In a public statement released by employees of Israel Radio's classical music station the Voice of Music - in contravention of civil service regulations - they issued a call to save the station. According to the workers, the Israel Broadcasting Authority is determined to eliminate it, and the appointment of a new director, Arieh Yass, who has no musical background, is a clear step in this direction.
The workers described Yass' appointment earlier this month as "a stinging slap in the face, extremely unreasonable, and a trampling of all professional values and integrity."

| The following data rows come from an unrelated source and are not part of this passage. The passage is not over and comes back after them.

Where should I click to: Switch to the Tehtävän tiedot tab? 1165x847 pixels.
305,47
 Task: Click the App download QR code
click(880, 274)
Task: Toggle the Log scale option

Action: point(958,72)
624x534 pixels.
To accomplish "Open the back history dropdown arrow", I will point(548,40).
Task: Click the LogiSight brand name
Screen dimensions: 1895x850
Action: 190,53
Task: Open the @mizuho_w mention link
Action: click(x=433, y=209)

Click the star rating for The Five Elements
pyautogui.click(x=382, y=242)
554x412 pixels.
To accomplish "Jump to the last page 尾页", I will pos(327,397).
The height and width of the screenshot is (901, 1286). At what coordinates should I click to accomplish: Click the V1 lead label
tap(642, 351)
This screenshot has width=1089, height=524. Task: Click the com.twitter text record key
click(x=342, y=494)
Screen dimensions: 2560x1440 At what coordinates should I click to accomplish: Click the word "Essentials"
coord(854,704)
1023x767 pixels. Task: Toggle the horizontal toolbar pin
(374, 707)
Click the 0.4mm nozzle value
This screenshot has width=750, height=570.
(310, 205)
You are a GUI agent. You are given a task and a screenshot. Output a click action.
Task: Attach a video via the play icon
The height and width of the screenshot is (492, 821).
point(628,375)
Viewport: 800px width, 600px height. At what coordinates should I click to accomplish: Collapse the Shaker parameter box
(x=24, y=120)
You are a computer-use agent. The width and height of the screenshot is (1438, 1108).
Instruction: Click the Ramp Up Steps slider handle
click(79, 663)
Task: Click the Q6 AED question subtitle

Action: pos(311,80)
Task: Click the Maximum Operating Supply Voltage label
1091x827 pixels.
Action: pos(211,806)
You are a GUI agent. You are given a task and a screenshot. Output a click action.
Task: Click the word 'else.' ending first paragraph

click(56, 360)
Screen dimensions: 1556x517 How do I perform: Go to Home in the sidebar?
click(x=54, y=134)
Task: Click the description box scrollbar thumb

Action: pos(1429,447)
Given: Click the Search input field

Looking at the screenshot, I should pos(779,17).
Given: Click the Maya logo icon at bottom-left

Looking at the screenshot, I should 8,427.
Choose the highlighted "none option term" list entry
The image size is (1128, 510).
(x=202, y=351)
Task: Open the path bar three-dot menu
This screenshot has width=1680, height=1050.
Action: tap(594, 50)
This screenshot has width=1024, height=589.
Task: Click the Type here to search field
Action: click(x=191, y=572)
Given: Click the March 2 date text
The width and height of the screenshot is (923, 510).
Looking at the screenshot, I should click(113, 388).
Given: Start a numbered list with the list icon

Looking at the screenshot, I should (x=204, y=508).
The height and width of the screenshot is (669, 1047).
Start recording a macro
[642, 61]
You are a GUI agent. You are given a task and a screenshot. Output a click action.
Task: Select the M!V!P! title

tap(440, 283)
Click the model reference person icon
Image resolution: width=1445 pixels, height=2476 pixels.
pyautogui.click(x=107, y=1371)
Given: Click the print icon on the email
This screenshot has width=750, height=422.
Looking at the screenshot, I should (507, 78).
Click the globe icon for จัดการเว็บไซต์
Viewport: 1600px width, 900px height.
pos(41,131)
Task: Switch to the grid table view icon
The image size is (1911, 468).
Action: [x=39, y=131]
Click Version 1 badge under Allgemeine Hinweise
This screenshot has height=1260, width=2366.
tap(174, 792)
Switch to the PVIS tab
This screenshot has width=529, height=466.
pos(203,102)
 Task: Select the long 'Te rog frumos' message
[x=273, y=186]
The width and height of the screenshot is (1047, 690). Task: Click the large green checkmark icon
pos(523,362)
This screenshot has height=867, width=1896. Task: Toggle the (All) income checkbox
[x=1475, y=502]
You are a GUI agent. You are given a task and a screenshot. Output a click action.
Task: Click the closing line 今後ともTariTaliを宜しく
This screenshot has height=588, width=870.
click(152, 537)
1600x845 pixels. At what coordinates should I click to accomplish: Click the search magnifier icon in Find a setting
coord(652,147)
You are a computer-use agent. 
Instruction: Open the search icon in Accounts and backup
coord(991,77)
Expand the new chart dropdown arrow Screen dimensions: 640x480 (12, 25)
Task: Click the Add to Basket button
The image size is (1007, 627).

Given that concerts by the Eretz Israel Symphony Orchestra were being broadcast live as early as the 1930s and 1940s, and that the Israel Broadcasting Authority Law demands "the broadcasting of programs in the fields of culture and art ... and to promote Hebrew and Israeli creative works," one would think that the tradition of classical music broadcasting would need no advocates.
The Voice of Music - which is not just a classical music station as many people think, but also broadcasts jazz, non-Western classical music, skits and other programs - has ratings of 9 percent (among the highest in the world for a station of its kind ). It is also represents a clear implementation of the IBA Law, by preserving and reviving musical traditions, both ancient and contemporary, western and ethnic. Yet despite this, it remains at risk of extinction.
In two years the station will mark its 30th anniversary. Two years is about the amount of time the station's program editors give it, since five of the eight who remain (out of the 20 editors the station started with ) are already over 65, as is Yass.
Past efforts to close down the station failed, due to protests from listeners representing all sectors of the population. So instead of closure, its operators have apparently decided to choke it slowly to death, which is liable to blunt the protest.
Action on this must come from above: The minister responsible for the IBA, Prime Minister Benjamin Netanyahu, must retract Yass' appointment and replace him with a worthy music expert who will fill the positions at the station, save its archival treasures that are now at risk, and continue to document the cultural-musical achievements here and bring them to every home.